2020年9月、会津若松市の猪苗代湖でボートを操縦し、レジャーのためライフジャケットを着けて沖合に浮いていた親子など3人を巻き込んで8歳の男の子を死亡させたほか、母親など2人に大けがをさせたとして、業務上過失致死傷の罪に問われました。
弁護側は「前方や左右を確認していたが、発見するのは困難だった」などと無罪を主張しましたが、1審の福島地方裁判所は「湖に浮かんでいる人がいることは予測可能で、前方や左右の見張りを十分に行っていれば、被害者を発見して衝突を回避できた」として、禁錮2年を言い渡しました。
弁護側は控訴し、2審でも改めて「見張り行為に落ち度はなかった」と主張していました。
16日の2審の判決で仙台高等裁判所の渡邉英敬裁判長は「現場は遊泳禁止区域で、救助を求めたり、人の存在を予想させる水上オートバイなどが周囲に存在することがない状況のなかで、被害者を発見できたと想定するのは相当困難だった」と指摘しました。

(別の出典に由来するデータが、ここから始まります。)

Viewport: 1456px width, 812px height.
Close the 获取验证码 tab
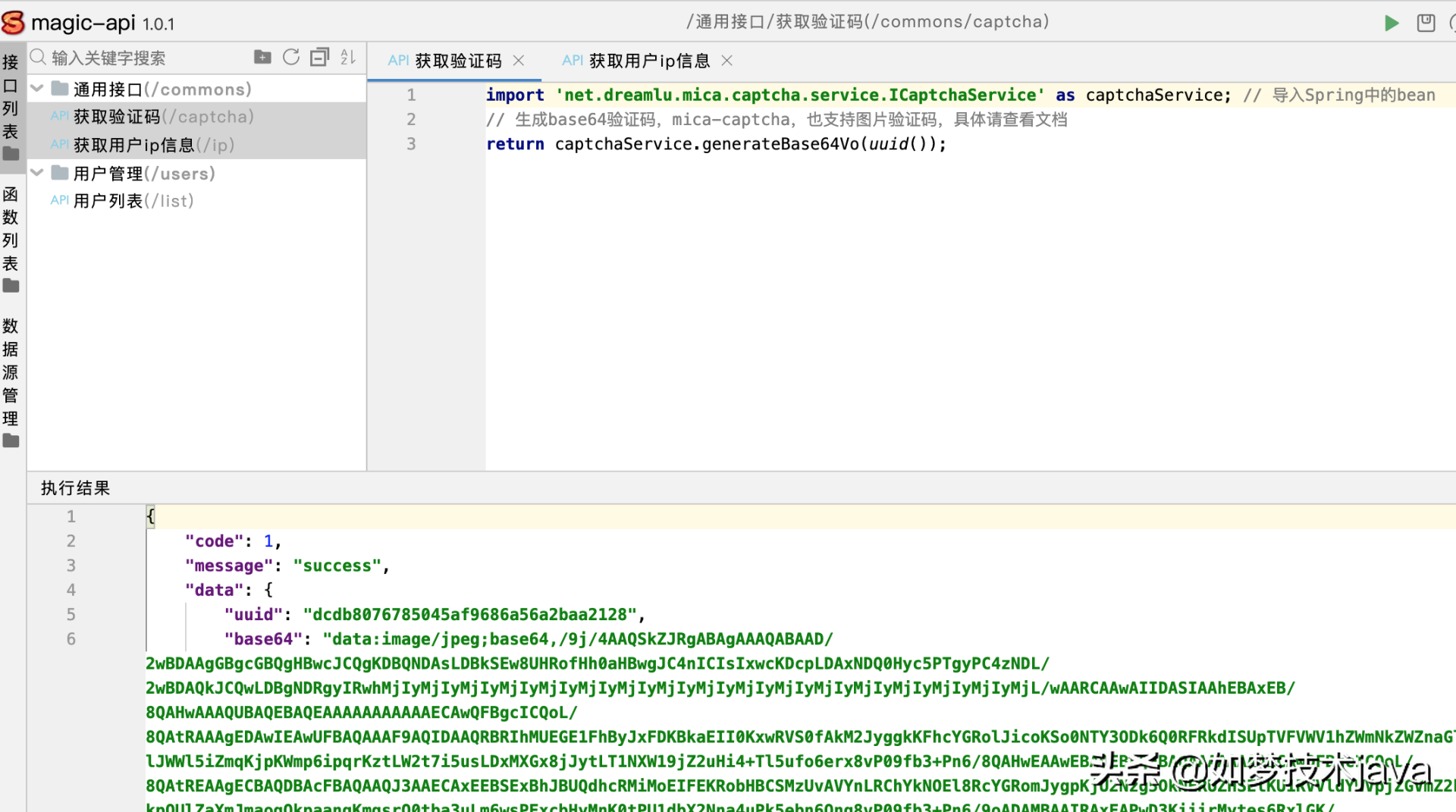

その上で「見張りを行い、前方左右の安全確認をしたとしても、操縦席から被害者たちを確実に発見できたと認めるのは困難で、事故を回避することができず、過失を認めることはできない」として1審判決を取り消し、無罪を言い渡しました。
この事故は2020年9月に猪苗代湖の中田浜沖合で、ライフジャケットを着て湖面に浮かんでいた4人にプレジャーボートが突っ込み、当時8歳の豊田瑛大君が死亡、母親が足を切断するなど、2人が重傷を負ったものです。
16日の控訴審判決で仙台高裁は、一審判決を破棄し、無罪を言い渡しました。